Rabbi Alfred Wolf, who pioneered American summer camps for Jewish youngsters and the interfaith movement in California, died Sunday in Los Angeles at the age of 88. He served as associate and senior rabbi of Wilshire Blvd. Temple, the oldest Reform congregation in Los Angeles, from 1949 to 1985.
After his retirement, Wolf started a new career as founding director of the Skirball Institute on American Values, sponsored by the American Jewish Committee.
A founding president of the Inter-Religious Council of Southern California, Wolf brought together the region’s Christian, Jewish, Muslim, Hindu and Buddhist leaders. During the 1984 Olympic Games in Los Angeles, Wolf and the council organized interfaith services and lobbied for placement of a mosque at the Olympic venue.
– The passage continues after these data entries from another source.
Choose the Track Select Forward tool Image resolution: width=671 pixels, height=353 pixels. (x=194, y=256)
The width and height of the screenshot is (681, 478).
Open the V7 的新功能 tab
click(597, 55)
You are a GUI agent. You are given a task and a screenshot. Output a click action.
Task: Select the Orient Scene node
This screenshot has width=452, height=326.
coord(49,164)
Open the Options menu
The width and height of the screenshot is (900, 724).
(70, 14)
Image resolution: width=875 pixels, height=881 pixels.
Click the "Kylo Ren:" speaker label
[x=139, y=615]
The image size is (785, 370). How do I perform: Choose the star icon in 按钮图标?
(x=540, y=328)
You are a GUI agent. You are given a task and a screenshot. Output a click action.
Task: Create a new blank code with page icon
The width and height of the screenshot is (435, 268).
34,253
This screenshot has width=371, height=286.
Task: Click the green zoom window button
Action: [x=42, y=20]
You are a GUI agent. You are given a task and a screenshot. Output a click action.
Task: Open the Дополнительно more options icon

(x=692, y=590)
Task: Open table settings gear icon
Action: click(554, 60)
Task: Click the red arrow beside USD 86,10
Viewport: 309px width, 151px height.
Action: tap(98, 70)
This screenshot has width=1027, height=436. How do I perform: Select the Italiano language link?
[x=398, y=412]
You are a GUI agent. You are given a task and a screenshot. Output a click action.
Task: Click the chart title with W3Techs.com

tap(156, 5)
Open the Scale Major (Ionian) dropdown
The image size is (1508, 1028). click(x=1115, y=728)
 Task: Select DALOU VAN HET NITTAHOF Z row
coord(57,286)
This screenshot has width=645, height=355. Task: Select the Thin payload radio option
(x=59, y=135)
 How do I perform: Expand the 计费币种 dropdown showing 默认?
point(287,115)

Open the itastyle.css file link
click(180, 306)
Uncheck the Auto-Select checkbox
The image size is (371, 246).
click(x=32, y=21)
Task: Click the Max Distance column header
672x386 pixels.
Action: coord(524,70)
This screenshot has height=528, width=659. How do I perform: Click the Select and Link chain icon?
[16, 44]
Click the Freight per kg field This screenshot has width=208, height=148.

Wolf was born in Eberbach, Germany in 1915. Though one of only two Jewish students in his public school, he led his Christian classmates on a tour of his s! ynagogue.
“I felt that the main reason for Hitler’s success in Germany was that people didn’t know anything about Jews,” he said later.
He started his religious studies at the Hebrew Union College in Berlin, and said he owed his life to being transferred as an exchange student to the HUC’s Cincinnati campus after the Nazis came to power.
In 1941, he obtained visas that allowed his parents to come to the United States as well.
An avid athlete, Wolf opened his temple’s Camp Hess-Kramer in 1952, serving up to 1,200 youngsters each summer.
In 1993, he co-chaired the first Nationwide Conference for Catholic, Jewish and Protestant Seminaries in Chicago.
Wolf taught extensively at secular universities and HUC, and was the co-author of two books, one on Judaism and the other on interfaith dialogue.